Dixon v. Nationwide Mutual Insurance

JAMES DICKSON PHILLIPS, Circuit Judge,

concurring in part and dissenting in part:

I concur in the majority’s decision in Beckham, and with that portion of the opinion that rejects the constitutional challenge in Dixon. Because I would give S.C.Code Ann. § 38-37-940(2) a reading different from that employed by the district court, however, I conclude that the district court in Dixon erred in failing to instruct the jury that it is illegal, under South Carolina law, to fire an insurance agent for unprofitability associated with the volume of insurance ceded to the state reinsurance facility.

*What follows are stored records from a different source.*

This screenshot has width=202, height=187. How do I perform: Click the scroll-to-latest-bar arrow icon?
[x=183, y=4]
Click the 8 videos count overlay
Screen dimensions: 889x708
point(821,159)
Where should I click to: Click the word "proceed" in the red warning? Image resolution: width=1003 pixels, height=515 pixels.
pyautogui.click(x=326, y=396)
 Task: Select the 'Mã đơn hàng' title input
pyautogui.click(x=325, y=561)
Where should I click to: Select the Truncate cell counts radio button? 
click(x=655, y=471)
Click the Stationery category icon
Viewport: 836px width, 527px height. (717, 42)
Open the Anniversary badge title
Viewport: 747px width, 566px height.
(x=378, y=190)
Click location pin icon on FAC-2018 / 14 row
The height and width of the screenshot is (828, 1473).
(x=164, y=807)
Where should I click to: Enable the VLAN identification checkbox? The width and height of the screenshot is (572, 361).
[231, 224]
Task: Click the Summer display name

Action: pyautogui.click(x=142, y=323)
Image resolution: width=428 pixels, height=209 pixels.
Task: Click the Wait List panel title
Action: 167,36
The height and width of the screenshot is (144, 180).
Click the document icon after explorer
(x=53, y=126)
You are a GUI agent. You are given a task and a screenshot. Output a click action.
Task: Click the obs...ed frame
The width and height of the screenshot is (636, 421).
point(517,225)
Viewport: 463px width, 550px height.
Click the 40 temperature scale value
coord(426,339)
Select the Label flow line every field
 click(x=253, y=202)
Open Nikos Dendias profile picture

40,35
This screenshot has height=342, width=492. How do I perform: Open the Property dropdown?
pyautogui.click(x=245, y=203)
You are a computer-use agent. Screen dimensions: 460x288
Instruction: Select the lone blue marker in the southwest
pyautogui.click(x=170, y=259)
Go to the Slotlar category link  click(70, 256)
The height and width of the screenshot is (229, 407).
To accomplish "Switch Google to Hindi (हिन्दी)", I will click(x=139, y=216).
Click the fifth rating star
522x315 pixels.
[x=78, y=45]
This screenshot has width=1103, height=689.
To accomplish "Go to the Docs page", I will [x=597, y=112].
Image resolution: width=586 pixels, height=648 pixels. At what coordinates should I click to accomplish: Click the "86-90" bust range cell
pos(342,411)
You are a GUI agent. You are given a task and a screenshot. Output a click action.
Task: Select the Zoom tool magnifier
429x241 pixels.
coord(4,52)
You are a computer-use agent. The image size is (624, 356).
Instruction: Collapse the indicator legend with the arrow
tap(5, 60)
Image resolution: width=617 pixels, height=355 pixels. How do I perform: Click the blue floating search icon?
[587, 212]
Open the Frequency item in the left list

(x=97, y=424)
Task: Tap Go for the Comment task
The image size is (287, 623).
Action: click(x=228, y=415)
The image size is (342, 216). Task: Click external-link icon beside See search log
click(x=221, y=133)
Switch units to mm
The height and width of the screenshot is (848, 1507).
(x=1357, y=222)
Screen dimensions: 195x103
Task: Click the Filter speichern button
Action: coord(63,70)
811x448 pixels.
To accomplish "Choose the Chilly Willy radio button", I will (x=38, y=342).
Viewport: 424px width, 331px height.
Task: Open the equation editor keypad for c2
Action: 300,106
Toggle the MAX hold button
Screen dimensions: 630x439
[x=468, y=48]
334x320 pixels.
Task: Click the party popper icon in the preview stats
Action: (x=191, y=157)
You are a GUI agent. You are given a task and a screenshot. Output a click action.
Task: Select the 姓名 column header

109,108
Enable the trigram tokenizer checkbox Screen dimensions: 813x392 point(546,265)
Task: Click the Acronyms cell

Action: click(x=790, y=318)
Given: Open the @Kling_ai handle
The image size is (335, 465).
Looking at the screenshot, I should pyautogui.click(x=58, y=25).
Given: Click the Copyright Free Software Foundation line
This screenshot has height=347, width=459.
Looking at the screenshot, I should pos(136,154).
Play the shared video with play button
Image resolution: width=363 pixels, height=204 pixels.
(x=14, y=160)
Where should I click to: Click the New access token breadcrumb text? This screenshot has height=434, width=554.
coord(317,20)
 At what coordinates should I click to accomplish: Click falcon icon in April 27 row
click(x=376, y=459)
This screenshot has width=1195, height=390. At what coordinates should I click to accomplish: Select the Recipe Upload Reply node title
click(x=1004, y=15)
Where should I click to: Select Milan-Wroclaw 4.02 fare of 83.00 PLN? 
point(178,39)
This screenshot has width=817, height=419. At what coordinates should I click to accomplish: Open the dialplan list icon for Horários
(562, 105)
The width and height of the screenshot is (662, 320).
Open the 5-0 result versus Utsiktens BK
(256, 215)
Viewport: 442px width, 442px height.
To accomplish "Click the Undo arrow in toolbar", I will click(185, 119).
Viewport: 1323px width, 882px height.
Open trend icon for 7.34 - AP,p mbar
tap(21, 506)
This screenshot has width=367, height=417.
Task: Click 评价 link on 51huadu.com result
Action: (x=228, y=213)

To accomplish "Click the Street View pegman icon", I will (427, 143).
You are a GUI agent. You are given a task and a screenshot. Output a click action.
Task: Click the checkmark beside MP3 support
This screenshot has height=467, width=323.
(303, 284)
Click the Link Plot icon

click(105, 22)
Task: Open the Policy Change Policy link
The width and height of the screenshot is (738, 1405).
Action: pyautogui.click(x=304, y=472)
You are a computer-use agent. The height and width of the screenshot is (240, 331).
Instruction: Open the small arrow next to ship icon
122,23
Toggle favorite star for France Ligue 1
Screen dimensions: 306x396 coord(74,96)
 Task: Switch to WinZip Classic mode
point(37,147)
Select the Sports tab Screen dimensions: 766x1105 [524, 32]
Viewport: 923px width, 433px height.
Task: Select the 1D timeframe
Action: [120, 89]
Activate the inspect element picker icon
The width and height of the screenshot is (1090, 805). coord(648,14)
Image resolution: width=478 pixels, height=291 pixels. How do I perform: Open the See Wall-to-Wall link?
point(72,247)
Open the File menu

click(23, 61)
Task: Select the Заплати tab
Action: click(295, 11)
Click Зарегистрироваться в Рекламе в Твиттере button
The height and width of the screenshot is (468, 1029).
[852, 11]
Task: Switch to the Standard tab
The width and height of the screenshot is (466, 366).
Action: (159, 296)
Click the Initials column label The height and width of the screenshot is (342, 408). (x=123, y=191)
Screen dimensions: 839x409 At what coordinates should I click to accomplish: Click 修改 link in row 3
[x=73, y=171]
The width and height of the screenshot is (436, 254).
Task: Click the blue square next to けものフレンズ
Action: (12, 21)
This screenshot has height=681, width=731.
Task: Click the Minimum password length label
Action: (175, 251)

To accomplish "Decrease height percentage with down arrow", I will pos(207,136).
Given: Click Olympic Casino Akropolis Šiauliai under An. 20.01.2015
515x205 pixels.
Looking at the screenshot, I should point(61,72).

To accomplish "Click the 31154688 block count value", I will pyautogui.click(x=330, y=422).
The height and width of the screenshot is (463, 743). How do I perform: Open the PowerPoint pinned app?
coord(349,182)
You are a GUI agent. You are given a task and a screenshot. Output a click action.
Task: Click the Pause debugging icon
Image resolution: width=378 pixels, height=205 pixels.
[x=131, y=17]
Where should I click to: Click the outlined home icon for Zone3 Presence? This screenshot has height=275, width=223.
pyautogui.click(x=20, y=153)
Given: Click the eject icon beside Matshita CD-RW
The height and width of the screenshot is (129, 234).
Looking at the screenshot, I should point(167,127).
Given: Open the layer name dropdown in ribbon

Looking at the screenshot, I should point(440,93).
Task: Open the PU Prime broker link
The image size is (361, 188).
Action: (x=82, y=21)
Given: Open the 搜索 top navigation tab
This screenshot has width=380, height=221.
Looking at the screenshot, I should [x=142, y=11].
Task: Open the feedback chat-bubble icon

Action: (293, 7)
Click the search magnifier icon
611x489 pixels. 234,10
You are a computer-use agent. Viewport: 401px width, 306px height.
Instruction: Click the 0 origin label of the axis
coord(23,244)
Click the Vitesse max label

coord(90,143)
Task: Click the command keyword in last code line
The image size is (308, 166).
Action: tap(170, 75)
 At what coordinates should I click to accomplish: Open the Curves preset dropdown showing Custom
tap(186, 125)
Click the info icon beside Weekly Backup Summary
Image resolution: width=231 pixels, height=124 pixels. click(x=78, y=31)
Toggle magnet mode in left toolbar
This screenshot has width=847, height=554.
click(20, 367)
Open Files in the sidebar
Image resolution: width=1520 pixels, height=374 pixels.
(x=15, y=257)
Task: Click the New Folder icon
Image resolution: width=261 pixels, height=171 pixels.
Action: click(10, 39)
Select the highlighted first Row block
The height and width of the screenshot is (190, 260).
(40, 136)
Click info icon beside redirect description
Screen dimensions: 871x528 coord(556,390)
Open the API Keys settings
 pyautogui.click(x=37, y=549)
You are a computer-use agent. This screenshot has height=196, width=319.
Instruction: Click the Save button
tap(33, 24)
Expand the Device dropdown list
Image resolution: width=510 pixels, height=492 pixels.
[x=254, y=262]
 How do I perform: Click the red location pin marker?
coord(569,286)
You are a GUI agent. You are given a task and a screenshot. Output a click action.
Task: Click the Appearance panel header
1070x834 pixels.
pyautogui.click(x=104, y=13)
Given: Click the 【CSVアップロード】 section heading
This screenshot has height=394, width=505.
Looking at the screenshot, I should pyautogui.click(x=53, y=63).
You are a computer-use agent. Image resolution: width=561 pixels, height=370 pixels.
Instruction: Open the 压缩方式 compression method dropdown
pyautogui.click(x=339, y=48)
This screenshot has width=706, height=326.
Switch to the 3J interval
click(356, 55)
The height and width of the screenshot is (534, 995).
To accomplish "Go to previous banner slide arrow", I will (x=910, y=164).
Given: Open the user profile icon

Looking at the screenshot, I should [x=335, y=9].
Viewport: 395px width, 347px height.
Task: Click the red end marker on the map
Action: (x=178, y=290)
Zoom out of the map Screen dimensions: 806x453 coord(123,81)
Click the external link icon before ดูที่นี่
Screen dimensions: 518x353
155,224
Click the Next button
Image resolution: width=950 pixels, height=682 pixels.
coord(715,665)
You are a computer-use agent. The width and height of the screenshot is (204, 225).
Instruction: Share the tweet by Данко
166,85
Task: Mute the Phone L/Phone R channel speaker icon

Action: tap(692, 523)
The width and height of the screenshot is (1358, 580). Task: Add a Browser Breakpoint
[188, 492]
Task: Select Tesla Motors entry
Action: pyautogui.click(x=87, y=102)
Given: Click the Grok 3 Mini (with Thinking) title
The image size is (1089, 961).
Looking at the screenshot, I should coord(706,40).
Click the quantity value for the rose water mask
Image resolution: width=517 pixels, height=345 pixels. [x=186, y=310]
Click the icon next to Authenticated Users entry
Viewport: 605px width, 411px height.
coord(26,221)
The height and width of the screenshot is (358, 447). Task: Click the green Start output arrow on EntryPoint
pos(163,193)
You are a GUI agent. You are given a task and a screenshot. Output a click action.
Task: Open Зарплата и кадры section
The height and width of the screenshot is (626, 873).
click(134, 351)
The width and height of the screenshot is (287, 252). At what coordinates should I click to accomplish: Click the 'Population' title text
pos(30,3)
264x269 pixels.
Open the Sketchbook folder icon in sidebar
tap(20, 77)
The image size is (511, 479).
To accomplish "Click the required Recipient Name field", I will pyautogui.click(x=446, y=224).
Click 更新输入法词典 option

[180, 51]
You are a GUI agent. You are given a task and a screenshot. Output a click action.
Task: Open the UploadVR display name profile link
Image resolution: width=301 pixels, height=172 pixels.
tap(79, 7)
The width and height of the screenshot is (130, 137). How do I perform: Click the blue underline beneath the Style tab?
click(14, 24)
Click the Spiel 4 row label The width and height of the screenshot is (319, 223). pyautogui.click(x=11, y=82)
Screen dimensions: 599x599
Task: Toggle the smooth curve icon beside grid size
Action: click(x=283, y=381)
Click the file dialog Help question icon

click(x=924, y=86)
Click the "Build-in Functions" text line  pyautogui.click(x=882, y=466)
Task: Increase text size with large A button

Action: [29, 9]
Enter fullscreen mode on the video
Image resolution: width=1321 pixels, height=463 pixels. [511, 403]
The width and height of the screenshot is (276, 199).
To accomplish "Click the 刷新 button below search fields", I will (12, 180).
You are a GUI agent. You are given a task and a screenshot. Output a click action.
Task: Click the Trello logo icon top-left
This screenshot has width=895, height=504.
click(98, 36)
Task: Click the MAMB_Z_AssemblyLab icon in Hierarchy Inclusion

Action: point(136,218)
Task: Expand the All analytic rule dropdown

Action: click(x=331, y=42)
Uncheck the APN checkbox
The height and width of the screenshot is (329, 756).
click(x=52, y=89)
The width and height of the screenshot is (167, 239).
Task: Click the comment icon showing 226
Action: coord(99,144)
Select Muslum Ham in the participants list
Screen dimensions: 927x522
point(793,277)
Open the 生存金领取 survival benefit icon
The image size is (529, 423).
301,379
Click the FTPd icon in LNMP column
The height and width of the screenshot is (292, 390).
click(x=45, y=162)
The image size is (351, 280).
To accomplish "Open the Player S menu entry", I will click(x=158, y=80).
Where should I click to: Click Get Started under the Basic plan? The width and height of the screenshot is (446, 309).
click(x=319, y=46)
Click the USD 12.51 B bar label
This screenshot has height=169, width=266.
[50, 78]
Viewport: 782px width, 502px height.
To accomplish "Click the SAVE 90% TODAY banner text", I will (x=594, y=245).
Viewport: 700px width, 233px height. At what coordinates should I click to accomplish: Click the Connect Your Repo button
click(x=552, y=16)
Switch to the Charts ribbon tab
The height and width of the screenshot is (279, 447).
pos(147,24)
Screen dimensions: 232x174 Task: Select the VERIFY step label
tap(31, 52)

Section 38-37-940(2) prohibits firings based on the volume of insurance written by an agent and reinsured under the state insurance plan, but as construed by the district court and the majority opinion, the protection for agents intended by the South Carolina General Assembly is lost. It is inconceivable that an agent would be fired for placing a high volume of insurance that was profitable, and thus it can be presumed that the volume of an agent’s insurance will only give rise to his termination if the insurance is also unprofitable. Given the reading of § 38-37-940(2) adopted by the majority, the statutory protection will have no effect, because in every case where an agent is fired because of volume his former *1183company will be able to point to his unprofitability as a separate legal justification for the firing. There will be no case in which the statute will afford the protection intended by the legislature.

The majority seems to recognize this problem, but suggests that any other reading of the statute would permit agents to become “mere order takers.” Of course, the failure of an agent to solicit new business in more profitable insurance lines would provide the employer with an independent basis for firing the agent. In Dixon ’s case, in fact, Nationwide alleged that Dixon had become an “order taker.” Even if the district court had properly instructed the jury that Dixon could not be fired for unprofitability associated with statutorily ceded coverage, then, the jury might have found that Nationwide had cause for firing Dixon despite the protection of the statute.1 Reading the statute in the manner that gives it a practical effect will not, therefore, lead to the “intolerable” agent habits envisioned by the majority.2

Because I conclude that the jury in Dixon should have been instructed that Dixon was illegally fired if his termination resulted from the unprofitability of insurance placed through him with the South Carolina reinsurance facility, I disagree with the majority’s conclusion that it is unnecessary to address whether the jury should also have been instructed that it could award punitive damages. Section 38-37-940(2) creates a new right of action in tort for wrongful termination by providing a new ground upon which a termination may be said to be wrongful. See G-H Insurance Agency v. Travelers Insurance Co., 270 S.C. 147, 241 S.E.2d 534, 536 (1978). Punitive damages should have been available to Dixon here, just as they would be in South Carolina to any other plaintiff alleging a cause of action arising in tort.

Accordingly, I dissent from that portion of the majority opinion that upholds the district court’s failure to properly instruct on liability and punitive damages.

. Because the jury was presented evidence on this theory, a directed verdict in Dixon’s favor would have been improper.

. The statutory interpretation of the state insurance commissioner referred to by the majority opinion similarly fails to give effect to § 38-37-940(2). Although an interpretation of the statute by an administrative official is normally accorded deference, we are not bound to adopt that interpretation if there are cogent reasons not to do so. See Faile v. South Carolina Employment Security Commission, 267 S.C. 536, 230 S.E.2d 219, 221-22 (1976). That the commissioner’s interpretation gives the statute no meaning provides a cogent reason to adopt a different reading of the statute. Cf. Bowles v. Seminole Rock Co., 325 U.S. 410, 414, 65 S.Ct. 1215, 1217, 89 L.Ed. 1700 (1945) (agency interpretation of its own regulations not entitled to deference if plainly erroneous or inconsistent).